Fuera de los factores externos y ajenos a mi control, obviamente están los que sí son completa responsabilidad mía, tanto los que logro identificar bien hoy como aquellos que tal vez vaya a comprender posteriormente. Muchos descuidos, decisiones propias y acciones de autosabotaje en tiempos más recientes, me trajeron hasta esta versión que resultaría bastante decepcionante para el Damián adolescente, para el de sus tempranos veintes, e incluso para el de 27 o 28 años que ya miraba de reojo el final de la supuesta mejor década de la vida.
En un plano aparte —porque no sé a quién culpar por eso— pondría a todas las descreencias y cambios en mi manera de pensar que se fueron acumulando conforme crecía. Dejé de creer en Dios, en la justicia divina, en la vida después de la muerte, en el matrimonio, en la monogamia, en el amor a largo plazo y en muchas de las definiciones que llegué a tener sobre la felicidad y el éxito, si es que hoy me queda alguna. Ojalá todos estos cuestionamientos se hubieran dado de golpe y a una edad mucho más temprana, pero lamentablemente surgieron poco a poco y de manera caprichosa, haciéndome replantear mi vida en más de una ocasión y llevándome por momentos a giros, a golpes de realidad y a decisiones bastante dolorosas.
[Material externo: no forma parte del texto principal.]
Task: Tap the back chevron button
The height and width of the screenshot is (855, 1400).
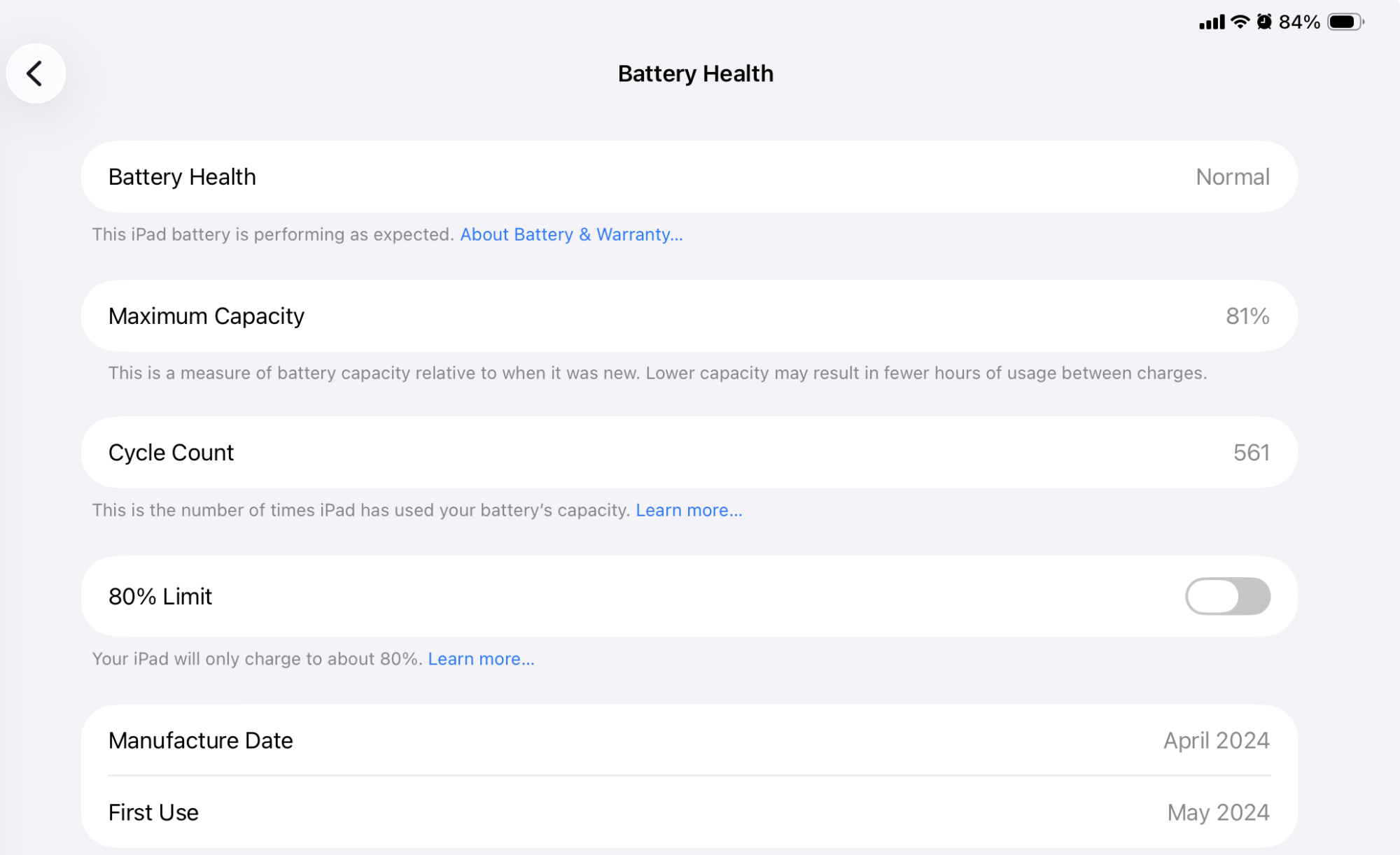Action: (35, 73)
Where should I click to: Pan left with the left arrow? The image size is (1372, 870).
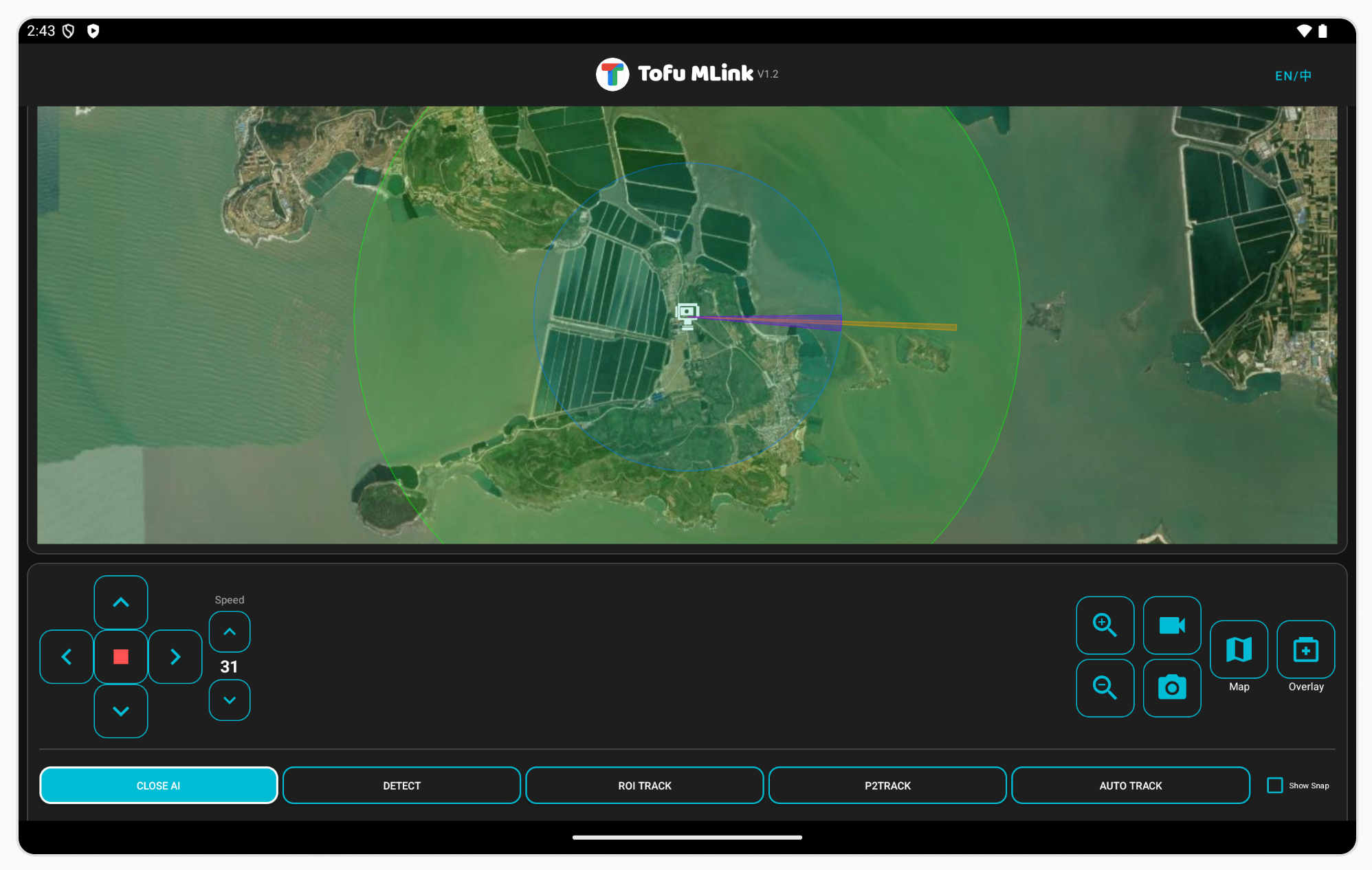[67, 657]
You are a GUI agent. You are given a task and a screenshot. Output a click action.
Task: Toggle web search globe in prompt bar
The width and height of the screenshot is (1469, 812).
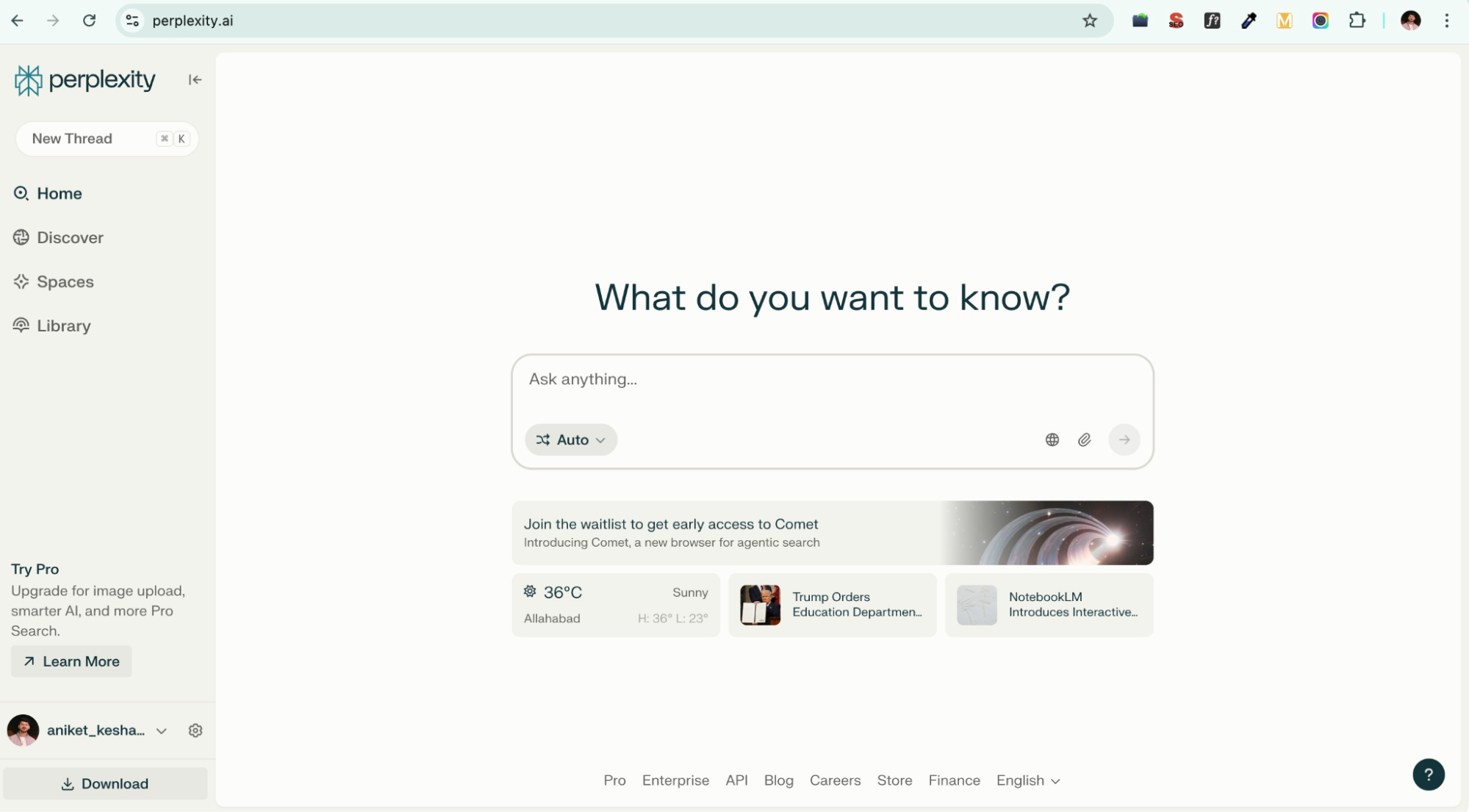click(1052, 439)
Con ese trayecto, supongo que es lógico que hoy ande tan desorientado.
En medio de esta crisis, a veces resuenan en mi mente algunas voces gentiles y alentadoras. Recuerdo a Sabrina repitiéndome que hice lo mejor que pude con las herramientas que tuve al alcance en cada situación que me puso a prueba. Pienso también en amigos y amigas diciéndome que se trata de un simple número arbitrario, no tan diferente del 29 o del 31. También me vienen a la mente reflexiones de psicólogos en YouTube o en TikTok sobre lo nociva que es la presión que muchas personas nos ponemos en este tramo, que parte de un ideal muy poco realista para la mayoría de la gente.
En la teoría, una parte de mí le da la razón a todos ellos, pero en mi corazón, en mi amor propio, cuesta muchísimo no sentirme como una triste promesa incumplida.
Creo que, a pesar de todo, aún mantengo esperanzas de mejorar y cambiar el enfoque de estos pensamientos que tanto daño me hicieron durante la espera hasta este cumpleaños. Si no fuera así, no decidiría seguir respirando todos los días. Un muy pequeño fuego interior me mantiene en esa búsqueda de nuevos propósitos. Solo espero poder hacerlo arder más y no tardar demasiado en lograrlo. Si hay algo que quiero evitar a toda costa de cara al futuro, es volver a sentir todo el peso del tiempo perdido.